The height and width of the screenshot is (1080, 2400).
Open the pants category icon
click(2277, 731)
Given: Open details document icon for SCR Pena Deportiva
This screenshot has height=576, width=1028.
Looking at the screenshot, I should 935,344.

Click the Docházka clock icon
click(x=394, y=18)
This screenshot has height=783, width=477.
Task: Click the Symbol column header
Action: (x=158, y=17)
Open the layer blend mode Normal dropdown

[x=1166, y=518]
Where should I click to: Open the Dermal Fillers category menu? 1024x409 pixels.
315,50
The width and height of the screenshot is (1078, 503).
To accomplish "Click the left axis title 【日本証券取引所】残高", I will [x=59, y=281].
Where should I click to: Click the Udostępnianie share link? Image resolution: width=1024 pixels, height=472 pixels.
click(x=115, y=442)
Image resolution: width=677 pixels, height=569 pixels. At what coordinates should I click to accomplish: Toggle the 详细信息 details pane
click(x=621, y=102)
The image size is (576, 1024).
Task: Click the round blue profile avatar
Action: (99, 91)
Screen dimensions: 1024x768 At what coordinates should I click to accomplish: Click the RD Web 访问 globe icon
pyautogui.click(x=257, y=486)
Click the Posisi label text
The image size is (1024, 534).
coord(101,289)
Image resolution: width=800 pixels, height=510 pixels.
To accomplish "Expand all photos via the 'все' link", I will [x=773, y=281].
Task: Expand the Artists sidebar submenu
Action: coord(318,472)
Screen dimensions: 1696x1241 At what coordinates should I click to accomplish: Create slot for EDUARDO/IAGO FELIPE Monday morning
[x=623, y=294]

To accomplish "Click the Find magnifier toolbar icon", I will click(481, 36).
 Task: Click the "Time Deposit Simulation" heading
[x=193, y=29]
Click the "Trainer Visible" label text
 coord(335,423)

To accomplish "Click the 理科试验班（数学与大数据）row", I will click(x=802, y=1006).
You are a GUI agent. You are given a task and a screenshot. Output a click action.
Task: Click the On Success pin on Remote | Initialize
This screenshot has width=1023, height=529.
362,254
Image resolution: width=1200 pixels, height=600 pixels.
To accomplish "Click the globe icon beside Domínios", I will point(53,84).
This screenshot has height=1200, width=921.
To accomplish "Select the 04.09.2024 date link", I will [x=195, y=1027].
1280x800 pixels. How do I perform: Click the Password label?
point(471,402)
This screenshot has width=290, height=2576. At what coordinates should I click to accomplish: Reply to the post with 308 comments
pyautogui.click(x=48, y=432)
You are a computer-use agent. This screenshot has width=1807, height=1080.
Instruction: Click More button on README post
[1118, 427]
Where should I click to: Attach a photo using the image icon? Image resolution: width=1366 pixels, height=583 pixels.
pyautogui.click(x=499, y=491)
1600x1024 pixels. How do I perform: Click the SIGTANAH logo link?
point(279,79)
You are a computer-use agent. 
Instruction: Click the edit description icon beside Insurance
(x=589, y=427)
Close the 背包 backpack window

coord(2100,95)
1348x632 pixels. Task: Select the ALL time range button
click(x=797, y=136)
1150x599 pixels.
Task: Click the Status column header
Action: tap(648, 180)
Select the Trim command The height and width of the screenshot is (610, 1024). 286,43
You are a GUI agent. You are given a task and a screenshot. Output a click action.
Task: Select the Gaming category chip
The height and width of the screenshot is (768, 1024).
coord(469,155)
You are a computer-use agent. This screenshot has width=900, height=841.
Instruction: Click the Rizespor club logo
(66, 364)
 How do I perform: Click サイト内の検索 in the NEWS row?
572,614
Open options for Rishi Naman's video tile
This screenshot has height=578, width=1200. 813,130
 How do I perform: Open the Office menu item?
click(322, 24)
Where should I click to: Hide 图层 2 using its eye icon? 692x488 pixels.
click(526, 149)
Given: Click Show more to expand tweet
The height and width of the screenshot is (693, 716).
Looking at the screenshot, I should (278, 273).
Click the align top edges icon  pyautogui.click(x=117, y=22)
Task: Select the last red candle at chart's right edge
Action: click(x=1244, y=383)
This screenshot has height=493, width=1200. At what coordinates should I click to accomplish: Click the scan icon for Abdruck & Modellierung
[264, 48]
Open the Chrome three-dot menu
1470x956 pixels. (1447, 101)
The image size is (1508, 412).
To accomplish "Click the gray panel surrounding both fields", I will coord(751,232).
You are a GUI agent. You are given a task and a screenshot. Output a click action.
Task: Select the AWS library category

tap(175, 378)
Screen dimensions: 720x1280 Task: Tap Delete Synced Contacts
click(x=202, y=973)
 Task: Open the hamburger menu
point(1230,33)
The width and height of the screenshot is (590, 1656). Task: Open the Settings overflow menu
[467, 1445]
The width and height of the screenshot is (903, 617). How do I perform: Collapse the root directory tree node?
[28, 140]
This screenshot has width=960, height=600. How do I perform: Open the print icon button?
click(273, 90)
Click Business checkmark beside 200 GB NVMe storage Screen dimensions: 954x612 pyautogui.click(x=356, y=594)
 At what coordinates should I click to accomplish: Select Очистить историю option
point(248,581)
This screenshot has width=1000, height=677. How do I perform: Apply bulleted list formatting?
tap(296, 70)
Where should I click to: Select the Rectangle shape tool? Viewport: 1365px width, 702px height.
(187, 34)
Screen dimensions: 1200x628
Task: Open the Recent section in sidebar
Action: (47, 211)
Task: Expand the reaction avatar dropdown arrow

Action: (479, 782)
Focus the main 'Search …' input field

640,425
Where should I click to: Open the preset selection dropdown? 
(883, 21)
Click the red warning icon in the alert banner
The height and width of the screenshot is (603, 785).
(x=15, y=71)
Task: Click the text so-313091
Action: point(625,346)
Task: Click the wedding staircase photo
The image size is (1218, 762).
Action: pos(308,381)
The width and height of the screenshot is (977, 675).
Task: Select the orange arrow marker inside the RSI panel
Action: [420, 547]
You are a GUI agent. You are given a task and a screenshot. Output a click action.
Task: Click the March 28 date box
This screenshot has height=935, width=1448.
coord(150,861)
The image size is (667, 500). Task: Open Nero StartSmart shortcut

> **Try it**:
The expected response is the full data, reproduced exactly.

> **Task answer**:
The height and width of the screenshot is (1080, 2400).
Open the pants category icon
click(2277, 731)
Given: Open details document icon for SCR Pena Deportiva
This screenshot has height=576, width=1028.
Looking at the screenshot, I should 935,344.

Click the Docházka clock icon
click(x=394, y=18)
This screenshot has height=783, width=477.
Task: Click the Symbol column header
Action: (x=158, y=17)
Open the layer blend mode Normal dropdown

[x=1166, y=518]
Where should I click to: Open the Dermal Fillers category menu? 1024x409 pixels.
315,50
The width and height of the screenshot is (1078, 503).
To accomplish "Click the left axis title 【日本証券取引所】残高", I will [x=59, y=281].
Where should I click to: Click the Udostępnianie share link? Image resolution: width=1024 pixels, height=472 pixels.
click(x=115, y=442)
Image resolution: width=677 pixels, height=569 pixels. At what coordinates should I click to accomplish: Toggle the 详细信息 details pane
click(x=621, y=102)
The image size is (576, 1024).
Task: Click the round blue profile avatar
Action: (99, 91)
Screen dimensions: 1024x768 At what coordinates should I click to accomplish: Click the RD Web 访问 globe icon
pyautogui.click(x=257, y=486)
Click the Posisi label text
The image size is (1024, 534).
coord(101,289)
Image resolution: width=800 pixels, height=510 pixels.
To accomplish "Expand all photos via the 'все' link", I will [x=773, y=281].
Task: Expand the Artists sidebar submenu
Action: coord(318,472)
Screen dimensions: 1696x1241 At what coordinates should I click to accomplish: Create slot for EDUARDO/IAGO FELIPE Monday morning
[x=623, y=294]

To accomplish "Click the Find magnifier toolbar icon", I will click(481, 36).
 Task: Click the "Time Deposit Simulation" heading
[x=193, y=29]
Click the "Trainer Visible" label text
 coord(335,423)

To accomplish "Click the 理科试验班（数学与大数据）row", I will click(x=802, y=1006).
You are a GUI agent. You are given a task and a screenshot. Output a click action.
Task: Click the On Success pin on Remote | Initialize
This screenshot has width=1023, height=529.
362,254
Image resolution: width=1200 pixels, height=600 pixels.
To accomplish "Click the globe icon beside Domínios", I will point(53,84).
This screenshot has height=1200, width=921.
To accomplish "Select the 04.09.2024 date link", I will [x=195, y=1027].
1280x800 pixels. How do I perform: Click the Password label?
point(471,402)
This screenshot has width=290, height=2576. At what coordinates should I click to accomplish: Reply to the post with 308 comments
pyautogui.click(x=48, y=432)
You are a computer-use agent. This screenshot has width=1807, height=1080.
Instruction: Click More button on README post
[1118, 427]
Where should I click to: Attach a photo using the image icon? Image resolution: width=1366 pixels, height=583 pixels.
pyautogui.click(x=499, y=491)
1600x1024 pixels. How do I perform: Click the SIGTANAH logo link?
point(279,79)
You are a computer-use agent. 
Instruction: Click the edit description icon beside Insurance
(x=589, y=427)
Close the 背包 backpack window

coord(2100,95)
1348x632 pixels. Task: Select the ALL time range button
click(x=797, y=136)
1150x599 pixels.
Task: Click the Status column header
Action: tap(648, 180)
Select the Trim command The height and width of the screenshot is (610, 1024). 286,43
You are a GUI agent. You are given a task and a screenshot. Output a click action.
Task: Select the Gaming category chip
The height and width of the screenshot is (768, 1024).
coord(469,155)
You are a computer-use agent. This screenshot has width=900, height=841.
Instruction: Click the Rizespor club logo
(66, 364)
 How do I perform: Click サイト内の検索 in the NEWS row?
572,614
Open options for Rishi Naman's video tile
This screenshot has height=578, width=1200. 813,130
 How do I perform: Open the Office menu item?
click(322, 24)
Where should I click to: Hide 图层 2 using its eye icon? 692x488 pixels.
click(526, 149)
Given: Click Show more to expand tweet
The height and width of the screenshot is (693, 716).
Looking at the screenshot, I should (278, 273).
Click the align top edges icon  pyautogui.click(x=117, y=22)
Task: Select the last red candle at chart's right edge
Action: click(x=1244, y=383)
This screenshot has height=493, width=1200. At what coordinates should I click to accomplish: Click the scan icon for Abdruck & Modellierung
[264, 48]
Open the Chrome three-dot menu
1470x956 pixels. (1447, 101)
The image size is (1508, 412).
To accomplish "Click the gray panel surrounding both fields", I will coord(751,232).
You are a GUI agent. You are given a task and a screenshot. Output a click action.
Task: Select the AWS library category

tap(175, 378)
Screen dimensions: 720x1280 Task: Tap Delete Synced Contacts
click(x=202, y=973)
 Task: Open the hamburger menu
point(1230,33)
The width and height of the screenshot is (590, 1656). Task: Open the Settings overflow menu
[467, 1445]
The width and height of the screenshot is (903, 617). How do I perform: Collapse the root directory tree node?
[28, 140]
This screenshot has width=960, height=600. How do I perform: Open the print icon button?
click(273, 90)
Click Business checkmark beside 200 GB NVMe storage Screen dimensions: 954x612 pyautogui.click(x=356, y=594)
 At what coordinates should I click to accomplish: Select Очистить историю option
point(248,581)
This screenshot has width=1000, height=677. How do I perform: Apply bulleted list formatting?
tap(296, 70)
Where should I click to: Select the Rectangle shape tool? Viewport: 1365px width, 702px height.
(187, 34)
Screen dimensions: 1200x628
Task: Open the Recent section in sidebar
Action: (47, 211)
Task: Expand the reaction avatar dropdown arrow

Action: (479, 782)
Focus the main 'Search …' input field

640,425
Where should I click to: Open the preset selection dropdown? 
(883, 21)
Click the red warning icon in the alert banner
The height and width of the screenshot is (603, 785).
(x=15, y=71)
Task: Click the text so-313091
Action: point(625,346)
Task: Click the wedding staircase photo
The image size is (1218, 762).
Action: pos(308,381)
The width and height of the screenshot is (977, 675).
Task: Select the orange arrow marker inside the RSI panel
Action: [420, 547]
You are a GUI agent. You are given a task and a screenshot. Output a click action.
Task: Click the March 28 date box
This screenshot has height=935, width=1448.
coord(150,861)
The image size is (667, 500). Task: Open Nero StartSmart shortcut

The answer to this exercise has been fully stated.